START Extract
The trial starting Monday will allow national computer systems that run tracing apps in the Czech Republic, Denmark, Germany, Ireland, Italy and Latvia to communicate with each other via a central hub.
If the tests succeed, travelers from each of the six countries will be able to use their own apps while abroad in the other five to ensure they’re notified if they have been in close contact to another user who tests positive.
Tracing apps were touted as a potentially game-changing tool to reduce the spread of COVID-19, but most have been beset with privacy concerns, technical problems or users’ apathy.
Among the most popular apps is the one developed in Germany, which has been downloaded 18 million times in a country of 83 million. So far an estimated 3,700 people in Germany have confirmed in the app that they tested positive, alerting other users they were in close contact with over the previous fortnight that they might have been exposed.
Getting apps to work across borders has posed a headache because of differing national data protection rules and tracing systems in place. But officials say that the large number of people traveling across the EU for work and leisure makes communication across national apps essential.
END Extract
START Given data
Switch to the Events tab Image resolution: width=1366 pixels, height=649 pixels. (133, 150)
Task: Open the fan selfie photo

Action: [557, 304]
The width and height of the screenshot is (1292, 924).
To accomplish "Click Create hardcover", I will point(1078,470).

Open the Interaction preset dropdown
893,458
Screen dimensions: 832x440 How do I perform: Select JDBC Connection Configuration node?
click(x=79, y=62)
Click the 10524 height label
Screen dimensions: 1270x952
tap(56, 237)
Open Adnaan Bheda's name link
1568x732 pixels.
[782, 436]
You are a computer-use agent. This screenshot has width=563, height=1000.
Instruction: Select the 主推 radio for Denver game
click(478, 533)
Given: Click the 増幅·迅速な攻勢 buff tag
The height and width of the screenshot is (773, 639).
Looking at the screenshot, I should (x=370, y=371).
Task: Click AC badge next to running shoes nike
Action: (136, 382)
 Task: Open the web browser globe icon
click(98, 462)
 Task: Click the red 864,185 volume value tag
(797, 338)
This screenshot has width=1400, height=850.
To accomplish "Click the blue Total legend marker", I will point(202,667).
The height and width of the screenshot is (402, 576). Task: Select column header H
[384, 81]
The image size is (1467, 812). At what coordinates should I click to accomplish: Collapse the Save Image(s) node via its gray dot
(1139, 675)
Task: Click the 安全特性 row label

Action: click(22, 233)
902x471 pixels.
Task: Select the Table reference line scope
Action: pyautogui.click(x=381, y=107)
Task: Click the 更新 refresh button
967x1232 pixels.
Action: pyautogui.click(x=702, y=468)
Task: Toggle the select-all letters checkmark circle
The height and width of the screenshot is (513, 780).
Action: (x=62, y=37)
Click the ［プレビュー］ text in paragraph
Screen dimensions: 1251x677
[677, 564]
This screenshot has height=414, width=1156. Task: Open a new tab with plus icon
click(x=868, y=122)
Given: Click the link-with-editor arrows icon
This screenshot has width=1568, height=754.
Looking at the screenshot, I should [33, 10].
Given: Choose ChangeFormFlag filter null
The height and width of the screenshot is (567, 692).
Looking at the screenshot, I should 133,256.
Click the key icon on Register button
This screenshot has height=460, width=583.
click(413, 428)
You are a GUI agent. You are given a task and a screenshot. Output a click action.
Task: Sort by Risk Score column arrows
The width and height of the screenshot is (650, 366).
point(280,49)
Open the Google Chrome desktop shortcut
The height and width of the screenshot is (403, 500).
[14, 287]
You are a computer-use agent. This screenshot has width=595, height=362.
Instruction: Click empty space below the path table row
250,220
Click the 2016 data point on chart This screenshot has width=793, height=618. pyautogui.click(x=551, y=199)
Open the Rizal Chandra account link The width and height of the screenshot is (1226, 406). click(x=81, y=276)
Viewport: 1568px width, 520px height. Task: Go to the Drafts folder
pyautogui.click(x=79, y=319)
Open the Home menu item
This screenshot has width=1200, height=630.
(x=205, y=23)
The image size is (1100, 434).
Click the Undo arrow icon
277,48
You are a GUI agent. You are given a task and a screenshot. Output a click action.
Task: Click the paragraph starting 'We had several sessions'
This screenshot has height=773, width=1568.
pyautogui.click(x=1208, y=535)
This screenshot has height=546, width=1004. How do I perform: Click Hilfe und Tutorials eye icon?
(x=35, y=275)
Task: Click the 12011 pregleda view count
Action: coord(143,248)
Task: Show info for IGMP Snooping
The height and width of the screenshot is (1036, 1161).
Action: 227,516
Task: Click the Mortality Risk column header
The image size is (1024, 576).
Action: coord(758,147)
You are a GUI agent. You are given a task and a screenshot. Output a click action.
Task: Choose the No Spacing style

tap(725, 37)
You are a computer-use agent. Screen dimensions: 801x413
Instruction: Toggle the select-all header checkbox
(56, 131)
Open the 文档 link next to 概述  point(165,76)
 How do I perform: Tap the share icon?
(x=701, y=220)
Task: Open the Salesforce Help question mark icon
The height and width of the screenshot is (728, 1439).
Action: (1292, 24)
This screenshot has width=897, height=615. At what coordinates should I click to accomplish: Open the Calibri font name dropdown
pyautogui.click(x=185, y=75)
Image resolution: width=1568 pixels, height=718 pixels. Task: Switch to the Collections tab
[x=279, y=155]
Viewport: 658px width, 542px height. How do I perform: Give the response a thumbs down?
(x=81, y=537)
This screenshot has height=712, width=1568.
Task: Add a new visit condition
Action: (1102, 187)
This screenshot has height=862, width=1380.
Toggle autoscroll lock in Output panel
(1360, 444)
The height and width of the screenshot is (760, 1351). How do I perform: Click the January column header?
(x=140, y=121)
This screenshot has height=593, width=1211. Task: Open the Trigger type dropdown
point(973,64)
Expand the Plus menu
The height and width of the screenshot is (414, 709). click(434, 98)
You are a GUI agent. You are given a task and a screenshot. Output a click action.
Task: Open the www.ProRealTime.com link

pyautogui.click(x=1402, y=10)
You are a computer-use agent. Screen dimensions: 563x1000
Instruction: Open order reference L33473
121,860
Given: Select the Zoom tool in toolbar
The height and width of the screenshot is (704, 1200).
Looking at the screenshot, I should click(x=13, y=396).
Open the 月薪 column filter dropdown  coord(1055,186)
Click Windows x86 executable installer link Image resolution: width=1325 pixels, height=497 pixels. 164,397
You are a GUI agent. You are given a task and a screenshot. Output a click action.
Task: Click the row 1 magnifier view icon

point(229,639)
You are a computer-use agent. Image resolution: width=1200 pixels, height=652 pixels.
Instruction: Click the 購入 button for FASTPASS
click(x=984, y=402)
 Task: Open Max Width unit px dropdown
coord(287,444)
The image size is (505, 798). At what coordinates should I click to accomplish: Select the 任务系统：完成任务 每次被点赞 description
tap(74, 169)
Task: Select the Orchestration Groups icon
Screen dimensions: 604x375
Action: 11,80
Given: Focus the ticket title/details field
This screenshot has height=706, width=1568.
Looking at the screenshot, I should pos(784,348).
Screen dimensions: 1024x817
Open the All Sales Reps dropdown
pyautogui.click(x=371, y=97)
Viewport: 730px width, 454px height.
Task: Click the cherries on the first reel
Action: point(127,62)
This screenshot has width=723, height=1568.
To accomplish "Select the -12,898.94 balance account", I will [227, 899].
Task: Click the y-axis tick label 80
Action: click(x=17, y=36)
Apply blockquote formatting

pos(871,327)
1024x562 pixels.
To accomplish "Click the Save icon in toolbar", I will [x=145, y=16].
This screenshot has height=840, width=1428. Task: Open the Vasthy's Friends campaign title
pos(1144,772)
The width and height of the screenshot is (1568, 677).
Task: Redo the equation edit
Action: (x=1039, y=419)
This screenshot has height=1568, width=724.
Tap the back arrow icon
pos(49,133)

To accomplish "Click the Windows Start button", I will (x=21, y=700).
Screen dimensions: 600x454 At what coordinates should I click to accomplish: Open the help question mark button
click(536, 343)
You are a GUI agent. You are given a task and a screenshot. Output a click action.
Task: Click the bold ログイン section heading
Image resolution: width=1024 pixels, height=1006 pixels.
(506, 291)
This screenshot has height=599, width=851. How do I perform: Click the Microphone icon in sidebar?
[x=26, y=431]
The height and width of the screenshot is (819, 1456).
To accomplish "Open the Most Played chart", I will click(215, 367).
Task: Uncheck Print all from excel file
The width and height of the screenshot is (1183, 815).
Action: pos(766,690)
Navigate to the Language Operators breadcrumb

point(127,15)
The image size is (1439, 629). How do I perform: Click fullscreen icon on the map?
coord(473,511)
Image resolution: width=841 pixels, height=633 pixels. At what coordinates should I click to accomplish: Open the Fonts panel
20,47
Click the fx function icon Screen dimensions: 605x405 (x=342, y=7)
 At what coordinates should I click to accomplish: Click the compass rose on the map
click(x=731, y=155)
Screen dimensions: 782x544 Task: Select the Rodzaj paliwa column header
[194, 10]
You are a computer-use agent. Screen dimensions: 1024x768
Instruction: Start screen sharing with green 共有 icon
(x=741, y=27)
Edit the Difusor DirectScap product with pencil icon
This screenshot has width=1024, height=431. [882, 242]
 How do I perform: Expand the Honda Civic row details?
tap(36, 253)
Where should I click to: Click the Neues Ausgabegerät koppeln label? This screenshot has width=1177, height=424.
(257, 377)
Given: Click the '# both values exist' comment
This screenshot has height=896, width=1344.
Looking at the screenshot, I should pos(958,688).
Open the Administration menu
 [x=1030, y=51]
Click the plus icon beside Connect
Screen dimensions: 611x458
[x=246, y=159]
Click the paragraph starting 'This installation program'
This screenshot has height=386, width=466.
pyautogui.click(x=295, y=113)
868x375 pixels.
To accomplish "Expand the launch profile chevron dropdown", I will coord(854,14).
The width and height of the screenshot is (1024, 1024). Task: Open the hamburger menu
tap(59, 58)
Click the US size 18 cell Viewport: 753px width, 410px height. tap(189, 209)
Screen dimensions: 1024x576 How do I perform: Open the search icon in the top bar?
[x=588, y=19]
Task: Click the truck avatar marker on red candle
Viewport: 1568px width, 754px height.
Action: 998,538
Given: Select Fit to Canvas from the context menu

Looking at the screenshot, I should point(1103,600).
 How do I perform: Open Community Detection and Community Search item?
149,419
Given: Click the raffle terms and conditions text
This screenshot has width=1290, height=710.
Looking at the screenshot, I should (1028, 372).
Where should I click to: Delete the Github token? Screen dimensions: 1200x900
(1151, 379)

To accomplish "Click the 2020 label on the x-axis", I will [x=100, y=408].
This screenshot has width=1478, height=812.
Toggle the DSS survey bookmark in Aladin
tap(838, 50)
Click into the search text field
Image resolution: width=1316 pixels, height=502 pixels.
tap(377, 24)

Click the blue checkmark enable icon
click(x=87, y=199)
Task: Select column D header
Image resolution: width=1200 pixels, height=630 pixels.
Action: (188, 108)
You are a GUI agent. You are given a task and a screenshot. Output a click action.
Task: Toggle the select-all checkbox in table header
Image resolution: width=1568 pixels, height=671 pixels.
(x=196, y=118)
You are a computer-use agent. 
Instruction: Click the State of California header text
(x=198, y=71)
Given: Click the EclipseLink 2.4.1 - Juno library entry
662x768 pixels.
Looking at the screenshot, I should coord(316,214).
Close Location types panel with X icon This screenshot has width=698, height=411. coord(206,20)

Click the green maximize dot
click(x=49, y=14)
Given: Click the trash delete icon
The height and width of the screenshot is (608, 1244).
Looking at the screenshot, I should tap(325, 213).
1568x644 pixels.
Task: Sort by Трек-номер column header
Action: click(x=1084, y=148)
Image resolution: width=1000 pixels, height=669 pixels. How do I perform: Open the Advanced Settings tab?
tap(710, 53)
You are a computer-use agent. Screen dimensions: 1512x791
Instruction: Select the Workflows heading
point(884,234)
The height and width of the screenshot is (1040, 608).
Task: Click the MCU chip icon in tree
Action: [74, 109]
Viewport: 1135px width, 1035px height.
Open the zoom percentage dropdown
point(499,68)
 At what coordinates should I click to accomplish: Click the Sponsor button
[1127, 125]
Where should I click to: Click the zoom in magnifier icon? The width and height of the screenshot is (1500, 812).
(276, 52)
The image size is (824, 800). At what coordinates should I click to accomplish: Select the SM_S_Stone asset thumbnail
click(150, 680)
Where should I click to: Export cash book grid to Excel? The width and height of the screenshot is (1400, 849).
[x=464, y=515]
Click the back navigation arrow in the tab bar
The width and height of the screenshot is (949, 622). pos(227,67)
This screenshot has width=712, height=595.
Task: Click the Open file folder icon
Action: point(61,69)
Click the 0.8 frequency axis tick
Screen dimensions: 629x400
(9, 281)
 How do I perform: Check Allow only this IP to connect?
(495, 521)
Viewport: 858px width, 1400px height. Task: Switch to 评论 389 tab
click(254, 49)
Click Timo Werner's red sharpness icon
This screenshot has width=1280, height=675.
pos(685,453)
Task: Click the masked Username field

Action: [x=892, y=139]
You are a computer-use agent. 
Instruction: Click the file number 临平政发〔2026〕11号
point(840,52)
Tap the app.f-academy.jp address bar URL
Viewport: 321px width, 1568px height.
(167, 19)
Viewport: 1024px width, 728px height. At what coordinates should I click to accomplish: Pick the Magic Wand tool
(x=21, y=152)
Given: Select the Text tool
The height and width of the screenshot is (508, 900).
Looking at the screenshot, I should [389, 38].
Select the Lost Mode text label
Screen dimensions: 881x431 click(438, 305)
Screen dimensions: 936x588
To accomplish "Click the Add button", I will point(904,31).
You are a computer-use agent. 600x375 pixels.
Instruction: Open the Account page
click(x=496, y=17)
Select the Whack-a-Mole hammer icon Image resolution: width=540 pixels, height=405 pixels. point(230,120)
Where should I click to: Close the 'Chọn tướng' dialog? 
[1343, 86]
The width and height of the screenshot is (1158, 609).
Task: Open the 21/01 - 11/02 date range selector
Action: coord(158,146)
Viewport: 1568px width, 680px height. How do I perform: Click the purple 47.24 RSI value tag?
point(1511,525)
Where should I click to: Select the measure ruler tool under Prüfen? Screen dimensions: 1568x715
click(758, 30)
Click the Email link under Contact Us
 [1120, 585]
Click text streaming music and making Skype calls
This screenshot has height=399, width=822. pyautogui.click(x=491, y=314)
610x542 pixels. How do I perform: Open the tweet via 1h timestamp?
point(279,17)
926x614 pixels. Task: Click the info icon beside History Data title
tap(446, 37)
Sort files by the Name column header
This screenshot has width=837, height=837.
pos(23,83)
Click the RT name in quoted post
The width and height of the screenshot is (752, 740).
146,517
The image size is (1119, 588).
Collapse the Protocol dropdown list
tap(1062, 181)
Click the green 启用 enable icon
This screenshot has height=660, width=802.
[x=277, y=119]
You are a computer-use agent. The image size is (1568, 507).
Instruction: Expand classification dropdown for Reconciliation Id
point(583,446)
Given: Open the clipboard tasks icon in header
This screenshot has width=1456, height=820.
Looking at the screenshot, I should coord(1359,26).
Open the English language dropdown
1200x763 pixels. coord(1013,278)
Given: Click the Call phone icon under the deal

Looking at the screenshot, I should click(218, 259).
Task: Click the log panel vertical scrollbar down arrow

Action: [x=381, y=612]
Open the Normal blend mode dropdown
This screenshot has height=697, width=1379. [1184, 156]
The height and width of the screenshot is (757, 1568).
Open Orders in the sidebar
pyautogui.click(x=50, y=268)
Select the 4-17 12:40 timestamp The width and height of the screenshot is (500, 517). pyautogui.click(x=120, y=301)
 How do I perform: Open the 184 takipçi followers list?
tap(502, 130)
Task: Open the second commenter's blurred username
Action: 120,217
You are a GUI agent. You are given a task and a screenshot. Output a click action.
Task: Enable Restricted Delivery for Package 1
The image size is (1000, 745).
END Given data
**Instructions**
• a. According to the report on the tracing-app trial, how many times has the app developed in Germany been downloaded?
• b. Resume the report on the tracing-app trial, starting after its final sentence.
The listing comes from a separate source and is unrelated to the report on the tracing-app trial.

**Solved problems**
• a. 18 million times.

• b.
“Travel and personal exchange are the core of the European project and the single market,” Thierry Breton, the EU Commissioner for the single market, said in a statement. “The gateway will facilitate this in these times of pandemic and will save lives.”
Operators hope the gateway, consisting of a server located in Luxembourg, will be fully functional next month.
Other countries that use the same decentralized system for their apps – designed to ensure maximum user privacy – will be able to join later. France, which has opted for a system where data is stored centrally, will likely not become part of the network.